I lived in constant fear of a patient “tamponade,” when a blood clot forms around the post-op heart and smothers the life from it. If left untreated, even for a few minutes, tamponade kills swiftly. Faced with tamponade, we must tear out the skin sutures without delay; cut the bone wires to separate the halves of the freshly sawed sternum, or breastbone; and scoop the clot away from the heart. A set of suture-removal scissors and wire cutters sat taped at the bedside of every post-op cabbage for just such a delightful occasion.
Patients survived—provided the intern recognized the tamponade quickly and opened the chest immediately. There was no time for anesthetic during this emergency maneuver, however. Opening an awake patient’s chest and showing them their own beating heart did not make my top-five list of favorite activities. When closing the chest cases on my call days, I prayed, “Please, dry this wound up, stop the bleeding…no tamponades tonight.”

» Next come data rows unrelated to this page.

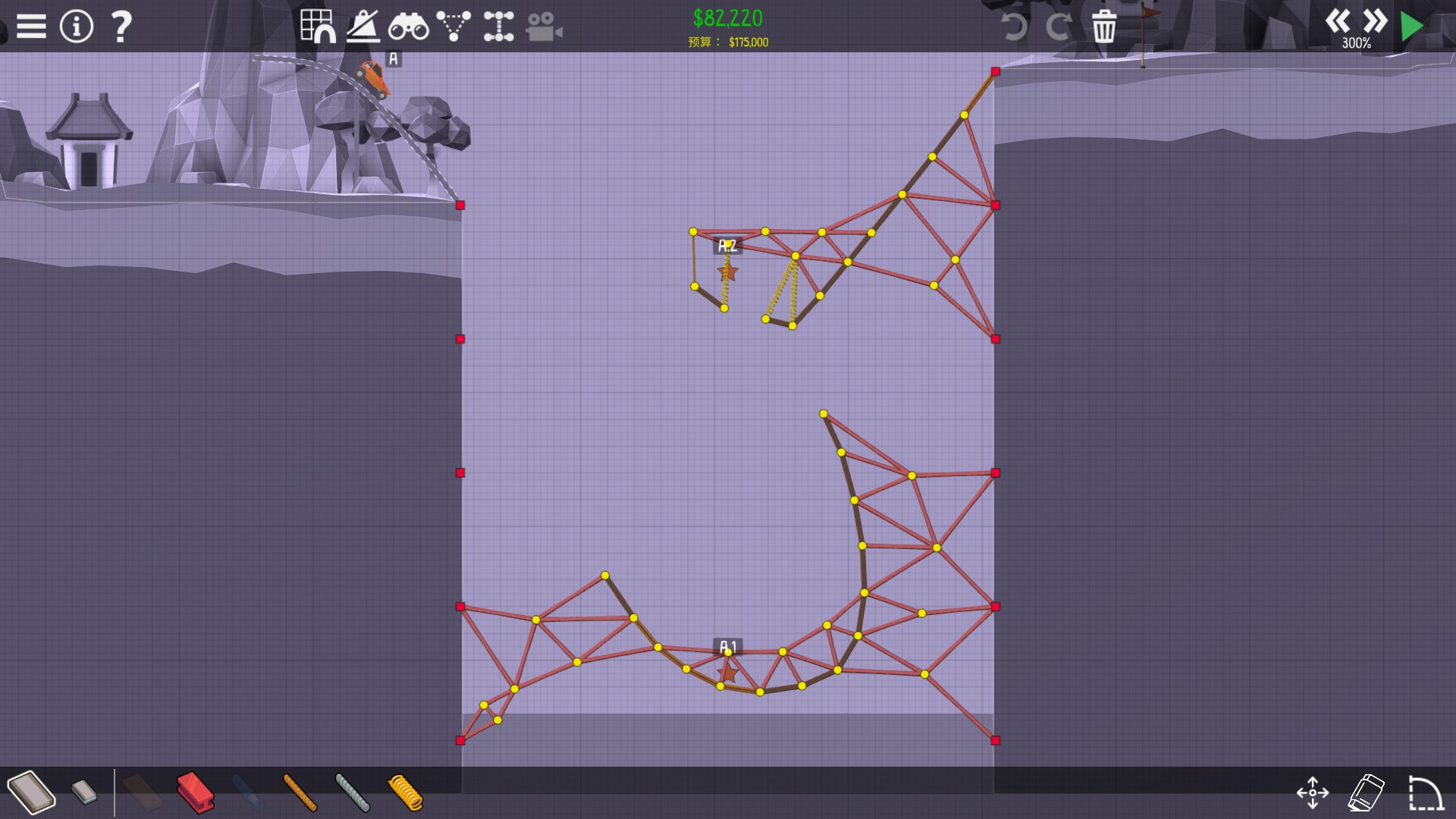Click the question mark help icon
Image resolution: width=1456 pixels, height=819 pixels.
[x=121, y=27]
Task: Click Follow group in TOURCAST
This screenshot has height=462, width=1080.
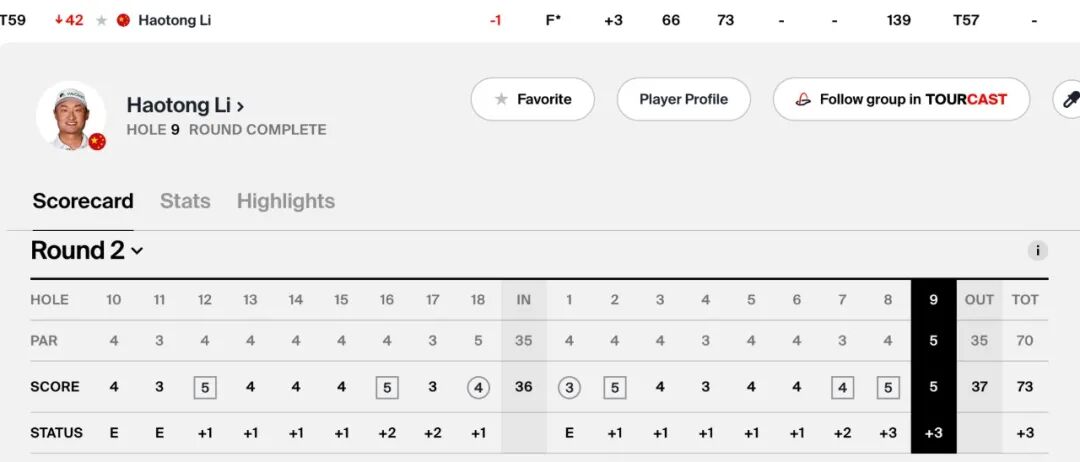Action: point(902,100)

Heart surgery is a tough profession. A cardiac surgeon must complete six years of general surgery, followed by a two- or three-year cardiac fellowship. Operations stretched for hours; intraoperative deaths occurred frequently. Because of the hardships of training, cardiac programs attracted people with a Marine Corps attitude, residents so in love with their profession that the suffering became sweet nectar. They sported T-shirts that beamed:
THE BEST WORK IN THE CHEST,
and hung autographed pictures of Michael DeBakey in their lockers.